Decisions, Decisions

We have a choice. In almost every part of our lives, there is someplace where we posses the power to choose. We may not be able to choose what happens, but we always possess the decision of how we will respond.

The insights of Victor Frankl speak deeply to me, especially regarding this issue. Imprisoned in a Nazi Concentration Camp, enduring great evil, and experiencing great pain, he realized that his oppressors could control his environment and much of what was done to him, and those he loved. He also discovered the one thing they could never control was his response. No matter how powerful they were, he always retained his ability to choose. It was a challenging, yet liberating revelation.

While our circumstances may not be that extreme, we are no less able to decide. The power to choose our response is always ours. On one hand, this is a deeply frustrating insight because it dismantles our ability to blame our circumstances, or others, for the choices we make. We can hold people and systems accountable for evil and injustice, but we cannot abdicate our responsibility for our decision.
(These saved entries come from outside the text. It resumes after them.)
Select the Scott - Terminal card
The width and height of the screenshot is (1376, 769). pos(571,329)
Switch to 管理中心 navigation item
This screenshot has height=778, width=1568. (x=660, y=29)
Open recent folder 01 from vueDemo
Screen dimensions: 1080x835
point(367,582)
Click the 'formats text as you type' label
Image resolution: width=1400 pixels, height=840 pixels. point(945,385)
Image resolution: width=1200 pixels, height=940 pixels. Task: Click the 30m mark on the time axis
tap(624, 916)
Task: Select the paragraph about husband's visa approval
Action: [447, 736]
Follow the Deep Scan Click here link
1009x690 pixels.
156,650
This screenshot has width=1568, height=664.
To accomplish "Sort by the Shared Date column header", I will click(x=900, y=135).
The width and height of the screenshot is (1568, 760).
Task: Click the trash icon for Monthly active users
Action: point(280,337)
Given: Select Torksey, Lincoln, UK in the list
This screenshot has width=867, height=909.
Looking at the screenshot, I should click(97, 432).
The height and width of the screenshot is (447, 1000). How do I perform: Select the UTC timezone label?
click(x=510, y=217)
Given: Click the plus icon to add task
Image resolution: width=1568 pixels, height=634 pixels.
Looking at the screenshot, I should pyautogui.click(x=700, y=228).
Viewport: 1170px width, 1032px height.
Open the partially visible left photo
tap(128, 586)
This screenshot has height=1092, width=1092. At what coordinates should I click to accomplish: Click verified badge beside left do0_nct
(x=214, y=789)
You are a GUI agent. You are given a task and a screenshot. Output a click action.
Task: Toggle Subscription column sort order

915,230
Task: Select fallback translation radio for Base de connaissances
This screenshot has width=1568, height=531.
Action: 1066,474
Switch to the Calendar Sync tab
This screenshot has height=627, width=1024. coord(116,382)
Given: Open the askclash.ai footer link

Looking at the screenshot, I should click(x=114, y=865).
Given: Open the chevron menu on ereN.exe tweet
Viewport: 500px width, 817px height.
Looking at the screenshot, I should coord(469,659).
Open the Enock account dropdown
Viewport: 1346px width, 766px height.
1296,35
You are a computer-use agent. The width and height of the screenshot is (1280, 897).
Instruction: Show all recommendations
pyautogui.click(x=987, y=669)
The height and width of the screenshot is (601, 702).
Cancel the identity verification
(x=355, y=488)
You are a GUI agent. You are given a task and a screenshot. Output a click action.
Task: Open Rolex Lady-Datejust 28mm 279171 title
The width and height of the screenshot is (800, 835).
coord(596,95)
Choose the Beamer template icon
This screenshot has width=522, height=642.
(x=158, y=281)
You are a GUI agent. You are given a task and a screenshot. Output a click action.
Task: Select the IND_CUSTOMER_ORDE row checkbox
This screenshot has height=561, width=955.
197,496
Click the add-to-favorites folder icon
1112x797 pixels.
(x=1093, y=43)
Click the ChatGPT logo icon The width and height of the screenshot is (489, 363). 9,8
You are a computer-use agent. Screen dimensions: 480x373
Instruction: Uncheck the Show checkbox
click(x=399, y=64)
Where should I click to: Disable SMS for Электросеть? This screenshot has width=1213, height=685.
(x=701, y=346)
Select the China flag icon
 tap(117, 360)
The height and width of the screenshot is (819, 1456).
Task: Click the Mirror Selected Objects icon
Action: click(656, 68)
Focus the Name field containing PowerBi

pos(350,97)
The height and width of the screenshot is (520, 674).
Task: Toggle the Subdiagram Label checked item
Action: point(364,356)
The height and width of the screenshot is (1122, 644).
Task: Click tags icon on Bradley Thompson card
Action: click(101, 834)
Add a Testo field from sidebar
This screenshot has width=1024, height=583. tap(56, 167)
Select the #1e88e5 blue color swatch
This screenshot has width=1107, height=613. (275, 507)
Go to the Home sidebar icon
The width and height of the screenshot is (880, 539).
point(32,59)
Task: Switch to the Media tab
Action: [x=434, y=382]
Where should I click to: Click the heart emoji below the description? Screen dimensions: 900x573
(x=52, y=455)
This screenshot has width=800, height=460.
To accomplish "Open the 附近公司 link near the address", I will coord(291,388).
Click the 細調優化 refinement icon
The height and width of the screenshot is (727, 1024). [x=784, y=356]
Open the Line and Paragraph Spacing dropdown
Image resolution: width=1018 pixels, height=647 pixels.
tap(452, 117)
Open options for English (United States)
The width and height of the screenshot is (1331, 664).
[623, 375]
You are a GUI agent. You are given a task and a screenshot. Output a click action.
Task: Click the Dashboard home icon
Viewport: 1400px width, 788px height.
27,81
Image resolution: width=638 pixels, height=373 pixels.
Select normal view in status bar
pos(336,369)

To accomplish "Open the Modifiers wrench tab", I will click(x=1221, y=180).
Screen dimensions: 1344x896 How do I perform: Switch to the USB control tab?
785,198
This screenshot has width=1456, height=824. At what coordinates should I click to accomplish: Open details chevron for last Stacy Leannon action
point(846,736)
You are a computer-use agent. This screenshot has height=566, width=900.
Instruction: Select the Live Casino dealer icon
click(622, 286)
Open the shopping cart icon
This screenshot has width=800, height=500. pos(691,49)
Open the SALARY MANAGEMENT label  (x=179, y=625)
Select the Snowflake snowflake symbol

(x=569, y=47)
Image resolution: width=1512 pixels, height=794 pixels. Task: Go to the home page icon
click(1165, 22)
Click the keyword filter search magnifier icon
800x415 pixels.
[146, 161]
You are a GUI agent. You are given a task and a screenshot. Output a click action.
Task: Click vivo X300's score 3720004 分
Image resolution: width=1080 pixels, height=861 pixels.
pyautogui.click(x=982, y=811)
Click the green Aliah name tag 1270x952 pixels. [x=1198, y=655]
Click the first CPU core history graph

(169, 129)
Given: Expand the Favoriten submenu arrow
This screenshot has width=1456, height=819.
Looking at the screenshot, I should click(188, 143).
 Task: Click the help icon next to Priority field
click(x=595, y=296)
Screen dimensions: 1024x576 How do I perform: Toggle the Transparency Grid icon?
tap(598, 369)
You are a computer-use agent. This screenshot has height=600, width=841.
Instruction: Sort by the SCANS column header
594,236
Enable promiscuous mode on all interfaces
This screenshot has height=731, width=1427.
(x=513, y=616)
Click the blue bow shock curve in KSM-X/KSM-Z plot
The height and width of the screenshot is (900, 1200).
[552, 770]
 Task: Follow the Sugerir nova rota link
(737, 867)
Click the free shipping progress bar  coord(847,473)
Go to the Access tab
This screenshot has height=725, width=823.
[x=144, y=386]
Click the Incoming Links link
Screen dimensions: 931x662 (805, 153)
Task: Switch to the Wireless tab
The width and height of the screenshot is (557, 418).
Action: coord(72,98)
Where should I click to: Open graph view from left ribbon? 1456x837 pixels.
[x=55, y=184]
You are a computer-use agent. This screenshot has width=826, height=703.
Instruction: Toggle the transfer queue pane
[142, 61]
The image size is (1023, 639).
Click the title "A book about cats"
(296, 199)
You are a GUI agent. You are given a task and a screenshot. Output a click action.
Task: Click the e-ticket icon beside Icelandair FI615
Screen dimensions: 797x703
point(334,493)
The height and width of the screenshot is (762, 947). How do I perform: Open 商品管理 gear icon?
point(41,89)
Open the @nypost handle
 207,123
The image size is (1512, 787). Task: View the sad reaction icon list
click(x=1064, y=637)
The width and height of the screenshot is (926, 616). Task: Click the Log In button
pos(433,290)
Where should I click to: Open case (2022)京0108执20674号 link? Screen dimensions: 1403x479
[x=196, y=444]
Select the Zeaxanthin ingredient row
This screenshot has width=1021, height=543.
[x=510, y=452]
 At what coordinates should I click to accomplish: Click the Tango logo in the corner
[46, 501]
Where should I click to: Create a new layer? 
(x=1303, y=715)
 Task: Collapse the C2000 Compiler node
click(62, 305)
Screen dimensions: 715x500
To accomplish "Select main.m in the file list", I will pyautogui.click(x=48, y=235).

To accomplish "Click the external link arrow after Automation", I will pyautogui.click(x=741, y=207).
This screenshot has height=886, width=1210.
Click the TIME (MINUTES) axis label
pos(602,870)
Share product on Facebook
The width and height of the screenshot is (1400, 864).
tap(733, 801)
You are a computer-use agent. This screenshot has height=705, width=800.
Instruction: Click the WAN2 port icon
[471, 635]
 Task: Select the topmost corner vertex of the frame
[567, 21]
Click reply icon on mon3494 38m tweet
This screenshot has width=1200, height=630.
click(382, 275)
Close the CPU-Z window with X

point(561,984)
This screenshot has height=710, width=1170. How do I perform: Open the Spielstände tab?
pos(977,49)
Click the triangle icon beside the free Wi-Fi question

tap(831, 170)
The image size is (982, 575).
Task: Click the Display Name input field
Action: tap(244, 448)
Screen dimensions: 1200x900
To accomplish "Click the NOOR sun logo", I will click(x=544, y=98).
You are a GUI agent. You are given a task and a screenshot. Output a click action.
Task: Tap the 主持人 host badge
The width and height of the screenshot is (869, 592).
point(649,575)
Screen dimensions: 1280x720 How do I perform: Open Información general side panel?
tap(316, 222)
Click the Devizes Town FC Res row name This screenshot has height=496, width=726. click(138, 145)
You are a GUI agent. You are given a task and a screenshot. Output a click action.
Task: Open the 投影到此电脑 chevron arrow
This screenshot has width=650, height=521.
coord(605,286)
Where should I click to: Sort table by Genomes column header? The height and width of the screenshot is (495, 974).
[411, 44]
At the same time, such revelation is profoundly liberating. It removes us from the deceptive myth that we have no control. It may not be the control we are looking for, or even the control we want, but we are never completely powerless. There is at least one area where we can act and change our experience.

This is a challenging revelation for me. While I know it is true, I frequently find it difficult to practice. Like so many others, I frequently hear myself say, “I’m offended,” “I’m hurt,” I’m angry, frustrated, and unhappy.” Yet, I know that those statements are only partially true, because, when I speak them, I am implying that my emotional response was someone else’s decision. I’ve worked for years to change my wording, not as an expression of semantics, but as a means to more accurately define my reality, for as I do so, I gain more control over that reality.

Now, when I hear myself say those, and similar words, I work to immediately speak the truth, “I choose to be offended,” “I choose to be hurt,” “I choose to be angry, frustrated, and unhappy.” I choose. My response is my decision and when I accept that, I gain the power to claim a different reality. I choose to break destructive cycles and open myself to other possibilities.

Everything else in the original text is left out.